Enderlen, Eugen (1863-1940), Chirurg

Enderlen Eugen, Chirurg. * Salzburg, 21. 1. 1863; † Stuttgart, 17. 6. 1940. Sohn des Dir. der städt. Gasfabrik. Stud. an der Univ. München Med., 1888 Dr.med., ging 1894 nach Greifswald, 1895 Priv. Doz. für Chirurgie, 1896 Oberarzt an der chirurg. Klinik in Marburg, a o. Prof., 1904 o. Prof. in Basel, 1907 in Würzburg, 1918–33 in Heidelberg. 1923 Geh. Rat, 1925 Vorsitzender der Dt. Ges. für Chirurgie, 1933 deren Ehrenmitgl. und Ehrenmitgl. der Wr. med. Ges.E.s sachliche Forscherpersönlichkeit leistete mit den experimentellen Arbeiten über Organtransplantation und Parabiose mit Gefäßnaht nicht nur einen Beitrag zur Lehre von der Regeneration und Transplantation, sondern schuf damit auch die Voraussetzungen zur Wiederaufnahme der Bluttransfusion. Ebenso begründete er (mit G. Hotz) durch die Arbeit über Gefäßversorgung der Schilddrüse die moderne Technik der Kropfoperation.
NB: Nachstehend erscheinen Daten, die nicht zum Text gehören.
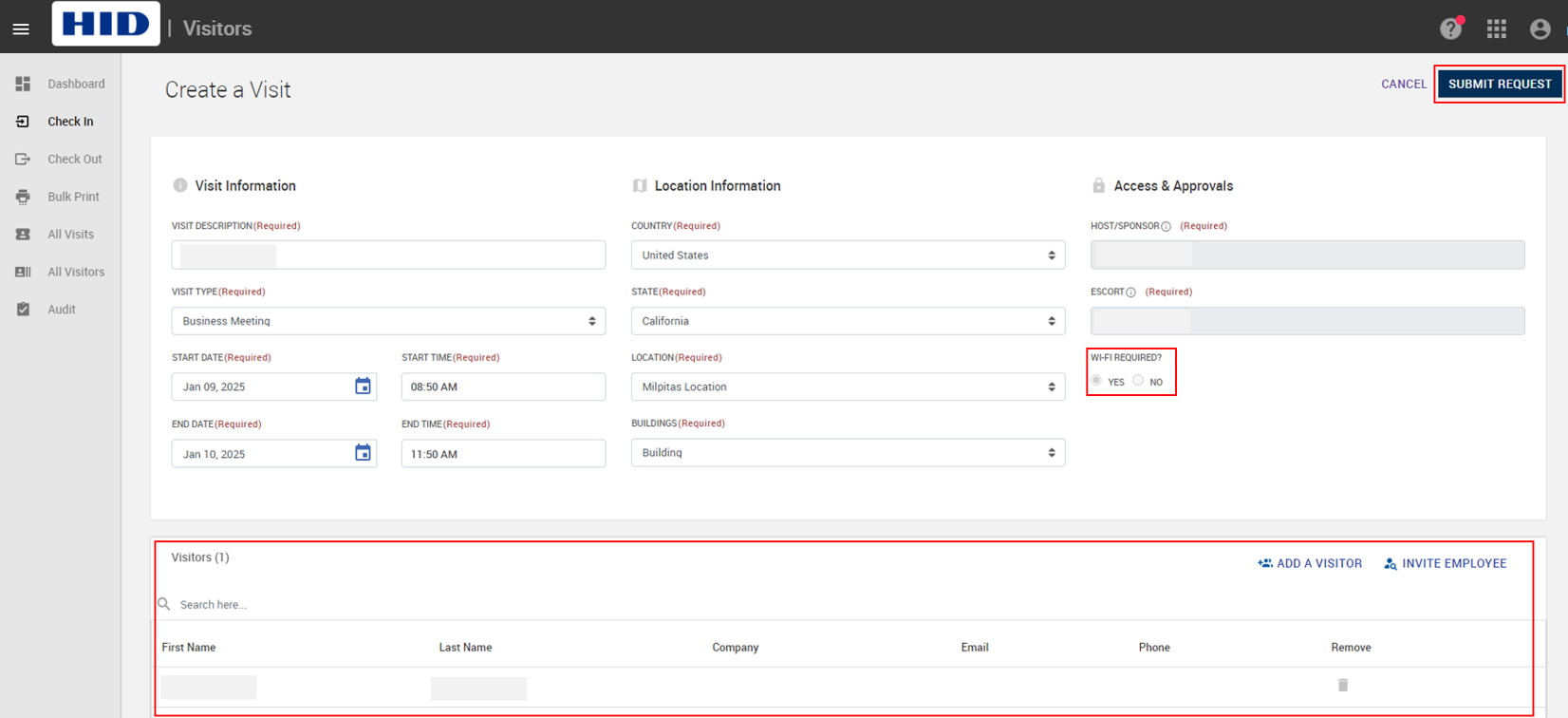
Task: Remove visitor using the trash icon
Action: 1342,685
Weitere Beiträge liegen auf dem Gebiete der Chirurgie des hinteren Mediastinums, der Speiseröhre, der Gallenblase und der Schußverletzungen des Darmes.

W.: Über Blasenektopic, 1904; Stereoskopbilder zur Lehre von den Hernien, 1906; etc.
L.: Münchner med. Wochenschrift, n. 3, 1933; WMW 1940, S. 558; Fischer 1, S. 365; H. Killian-G. Krümer, 1951; Kürschner.